---- Extrait fourni

Le rôle du Super Hornet comme « truck » à munitions

Le F/A-18E/F aligne 11 points d’emport et une charge externe d’environ 8 050 kg. Sur un raid « permissif », un couple F/A-18E/F peut emporter des combinaisons lourdes : JDAM de 227 kg à 907 kg, JSOW (≈ 500 kg), missiles antinavires, tout en gardant des bidons et des missiles air-air. Dans des raids « sensor-shooter », le F-35C détecte/pointe en discrétion tandis que le Super Hornet délivre le volume d’armes depuis l’arrière de la bulle de menace. Cette logique de magazine depth est la clé d’une frappe soutenue depuis un CVN.

La valeur ajoutée du F-35C : l’ouverture de corridor

Le F-35C dispose d’un rayon de combat d’environ 670 nm (≈ 1 240 km) sur carburant interne avec deux bombes de 907 kg (GBU-31) en soute et deux AIM-120. Il peut aussi passer en « mode bête » avec charges externes (jusqu’à ~8 165 kg combinés interne/externe), au prix de la signature radar. Sa fusion de capteurs et liaisons de données en font un quarterback de la bulle de combat qui désigne des cibles au profit d’autres plateformes, dont le Super Hornet.

Les coûts d’exploitation : ce que disent les chiffres

Deux lectures coexistent et il faut les distinguer clairement :

  • Tendance de soutenabilité F-35 : le GAO rapporte une hausse des coûts de soutien du programme F-35 (estimation de cycle de vie portée à 1,58 T$ en 2023, +44 % vs 2018), avec des taux de disponibilité inférieurs aux objectifs, y compris pour la variante F-35C. Ces éléments pèsent sur la génération de sorties en mer.
  • Tarifs remboursables Navy FY2024 : les barèmes inter-agences indiquent, à titre de référence budgétaire, des taux horaires de 13 310 $ (F-35C) et 17 584–22 266 $ (F/A-18E/F). Ce ne sont pas des « coûts par heure de vol » au sens MCO complet, mais ils illustrent des référentiels internes pour facturer l’emploi. La Navy rappelle que ces chiffres ne capturent ni tout le soutien, ni les munitions, ni la dépréciation.

En pratique, la Navy conserve le Super Hornet parce qu’il soutient des cadences élevées avec une maintenance familière de porte-avions, et parce que l’option « fort emport externe » reste la plus économe pour de nombreuses missions.

La modernisation Block III : endurance et connectivité

Le standard Block III s’articule autour de trois axes :

  • Allongement de vie : passage de 6 000 à 7 500 h, puis objectif 10 000 h via le Service Life Modification (SLM). C’est un gain majeur pour durer jusqu’aux années 2040.
  • Connectivité/traitement : DTP-N et réseau TTNT pour partager des pistes/cibles à haut débit au sein de la CVW.
  • Capteurs : généralisation de l’IRST21 (pod) pour la détection passive de cibles à faible SER à longue portée au-delà de l’horizon radar.

--------
---- Données fournies

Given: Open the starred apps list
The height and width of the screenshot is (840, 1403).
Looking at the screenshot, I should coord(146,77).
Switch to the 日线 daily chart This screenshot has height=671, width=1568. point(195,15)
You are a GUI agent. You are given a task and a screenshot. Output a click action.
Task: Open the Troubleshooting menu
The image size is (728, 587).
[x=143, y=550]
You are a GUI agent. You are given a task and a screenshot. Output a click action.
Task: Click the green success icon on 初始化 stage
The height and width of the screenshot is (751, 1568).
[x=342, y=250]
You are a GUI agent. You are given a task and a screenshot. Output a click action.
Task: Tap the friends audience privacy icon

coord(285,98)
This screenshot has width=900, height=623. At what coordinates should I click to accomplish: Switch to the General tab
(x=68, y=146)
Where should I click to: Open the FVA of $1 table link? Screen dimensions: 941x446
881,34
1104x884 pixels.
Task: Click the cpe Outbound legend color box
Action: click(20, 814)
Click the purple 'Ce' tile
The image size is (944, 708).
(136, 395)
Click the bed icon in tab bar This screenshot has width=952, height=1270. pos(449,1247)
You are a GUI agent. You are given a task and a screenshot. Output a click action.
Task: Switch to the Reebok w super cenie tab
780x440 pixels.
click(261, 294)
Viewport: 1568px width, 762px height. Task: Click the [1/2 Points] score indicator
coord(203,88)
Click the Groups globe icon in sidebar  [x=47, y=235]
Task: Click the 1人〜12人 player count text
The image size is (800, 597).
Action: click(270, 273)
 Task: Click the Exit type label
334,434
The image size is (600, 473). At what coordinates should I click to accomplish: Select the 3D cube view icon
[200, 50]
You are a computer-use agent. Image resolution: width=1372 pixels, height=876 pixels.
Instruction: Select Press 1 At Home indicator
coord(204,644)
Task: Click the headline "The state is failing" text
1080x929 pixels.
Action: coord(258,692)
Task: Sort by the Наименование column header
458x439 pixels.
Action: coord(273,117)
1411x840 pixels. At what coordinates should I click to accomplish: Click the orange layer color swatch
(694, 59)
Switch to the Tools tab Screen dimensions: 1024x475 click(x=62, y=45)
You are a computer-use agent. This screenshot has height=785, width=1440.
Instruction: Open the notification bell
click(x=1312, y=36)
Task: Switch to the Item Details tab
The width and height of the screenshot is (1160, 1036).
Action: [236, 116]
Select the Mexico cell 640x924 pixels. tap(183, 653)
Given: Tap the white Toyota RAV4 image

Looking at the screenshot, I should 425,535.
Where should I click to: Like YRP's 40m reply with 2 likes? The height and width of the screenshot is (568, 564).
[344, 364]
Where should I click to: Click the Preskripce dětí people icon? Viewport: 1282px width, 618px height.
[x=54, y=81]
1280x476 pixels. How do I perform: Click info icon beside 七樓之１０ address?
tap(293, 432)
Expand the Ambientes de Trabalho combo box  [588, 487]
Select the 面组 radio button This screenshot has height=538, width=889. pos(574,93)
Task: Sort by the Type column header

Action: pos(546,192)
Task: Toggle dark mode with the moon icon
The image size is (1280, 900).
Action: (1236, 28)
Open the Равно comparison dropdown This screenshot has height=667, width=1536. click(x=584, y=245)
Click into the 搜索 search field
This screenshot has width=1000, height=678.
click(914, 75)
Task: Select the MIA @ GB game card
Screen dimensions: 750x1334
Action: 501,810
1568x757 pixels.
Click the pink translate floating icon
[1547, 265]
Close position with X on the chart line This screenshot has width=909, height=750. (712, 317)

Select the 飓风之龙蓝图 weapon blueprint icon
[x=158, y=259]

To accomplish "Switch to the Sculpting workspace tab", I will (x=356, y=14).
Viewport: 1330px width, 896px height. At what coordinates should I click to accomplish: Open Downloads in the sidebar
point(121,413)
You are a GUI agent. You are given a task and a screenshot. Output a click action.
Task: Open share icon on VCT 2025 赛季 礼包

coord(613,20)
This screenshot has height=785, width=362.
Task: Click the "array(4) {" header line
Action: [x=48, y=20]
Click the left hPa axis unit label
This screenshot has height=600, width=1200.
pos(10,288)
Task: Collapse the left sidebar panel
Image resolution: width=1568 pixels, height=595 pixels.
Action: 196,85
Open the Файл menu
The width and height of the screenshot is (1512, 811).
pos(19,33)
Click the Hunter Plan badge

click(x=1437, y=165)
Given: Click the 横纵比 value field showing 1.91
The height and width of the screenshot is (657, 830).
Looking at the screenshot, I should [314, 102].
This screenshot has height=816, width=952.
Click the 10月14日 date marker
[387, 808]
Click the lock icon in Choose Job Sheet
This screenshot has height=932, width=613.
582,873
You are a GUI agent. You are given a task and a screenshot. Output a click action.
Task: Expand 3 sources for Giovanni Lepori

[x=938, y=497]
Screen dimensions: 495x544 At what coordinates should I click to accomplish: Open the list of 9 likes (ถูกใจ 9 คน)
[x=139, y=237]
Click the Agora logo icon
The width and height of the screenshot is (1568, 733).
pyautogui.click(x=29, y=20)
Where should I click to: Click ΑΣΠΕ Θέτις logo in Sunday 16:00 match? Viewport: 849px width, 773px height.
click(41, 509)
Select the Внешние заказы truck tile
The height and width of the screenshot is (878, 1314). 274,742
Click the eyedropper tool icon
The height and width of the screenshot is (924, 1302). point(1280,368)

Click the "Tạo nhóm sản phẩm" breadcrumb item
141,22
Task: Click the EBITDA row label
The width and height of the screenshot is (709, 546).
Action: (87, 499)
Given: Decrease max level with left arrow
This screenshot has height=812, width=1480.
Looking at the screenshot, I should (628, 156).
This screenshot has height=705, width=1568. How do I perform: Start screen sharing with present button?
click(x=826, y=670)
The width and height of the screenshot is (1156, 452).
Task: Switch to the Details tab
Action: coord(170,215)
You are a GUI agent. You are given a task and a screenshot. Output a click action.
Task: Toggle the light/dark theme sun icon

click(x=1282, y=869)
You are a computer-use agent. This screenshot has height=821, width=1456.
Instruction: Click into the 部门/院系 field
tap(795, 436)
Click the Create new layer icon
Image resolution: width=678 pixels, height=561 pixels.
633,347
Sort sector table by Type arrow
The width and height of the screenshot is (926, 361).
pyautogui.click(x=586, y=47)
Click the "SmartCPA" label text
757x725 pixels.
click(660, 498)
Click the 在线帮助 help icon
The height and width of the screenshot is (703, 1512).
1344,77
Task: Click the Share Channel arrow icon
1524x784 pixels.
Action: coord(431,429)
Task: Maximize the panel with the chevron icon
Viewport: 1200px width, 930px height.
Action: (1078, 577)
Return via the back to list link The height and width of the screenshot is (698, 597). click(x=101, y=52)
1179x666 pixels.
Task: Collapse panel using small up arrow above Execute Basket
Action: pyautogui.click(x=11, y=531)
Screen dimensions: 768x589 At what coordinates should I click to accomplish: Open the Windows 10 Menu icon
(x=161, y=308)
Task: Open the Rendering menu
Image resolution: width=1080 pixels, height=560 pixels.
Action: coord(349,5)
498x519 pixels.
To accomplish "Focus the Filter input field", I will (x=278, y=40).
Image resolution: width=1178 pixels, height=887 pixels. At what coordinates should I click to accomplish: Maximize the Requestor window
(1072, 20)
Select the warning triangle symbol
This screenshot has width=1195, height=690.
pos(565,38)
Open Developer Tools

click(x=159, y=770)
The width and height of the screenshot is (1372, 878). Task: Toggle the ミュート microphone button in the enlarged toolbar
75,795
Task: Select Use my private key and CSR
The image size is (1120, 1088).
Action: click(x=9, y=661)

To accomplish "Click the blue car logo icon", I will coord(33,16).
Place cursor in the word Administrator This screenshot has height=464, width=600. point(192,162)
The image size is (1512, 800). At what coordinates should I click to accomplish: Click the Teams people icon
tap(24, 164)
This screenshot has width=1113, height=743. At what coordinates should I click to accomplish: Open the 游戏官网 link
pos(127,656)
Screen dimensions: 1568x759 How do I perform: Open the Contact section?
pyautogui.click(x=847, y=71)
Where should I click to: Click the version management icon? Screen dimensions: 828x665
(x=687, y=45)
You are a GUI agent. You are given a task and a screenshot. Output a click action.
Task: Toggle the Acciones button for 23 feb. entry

--------

▸ **Travail demandé**
1. D'après l'extrait fourni, quel est le rayon de combat du F-35C sur carburant interne ?
2. Pour chacune des affirmations suivantes, indiquez par oui ou par non si elle concorde avec l'extrait fourni, en citant textuellement les mots de l'extrait qui tranchent la question.
(a) Dans les barèmes Navy FY2024, le taux horaire du F-35C dépasse celui du F/A-18E/F.
(b) Le Service Life Modification vise un objectif de 10 000 heures.
(c) Le GAO fait état d'une estimation de cycle de vie du programme F-35 en hausse de 44 % par rapport à 2018.
Les lignes forment un matériau indépendant de l'extrait fourni.

▸ **Réponses attendues**
1. Environ 670 nm, soit près de 1 240 km.

2.
(a) Non : « des taux horaires de 13 310 $ (F-35C) et 17 584–22 266 $ (F/A-18E/F) ».
(b) Oui : « puis objectif 10 000 h via le Service Life Modification (SLM) ».
(c) Oui : « estimation de cycle de vie portée à 1,58 T$ en 2023, +44 % vs 2018 ».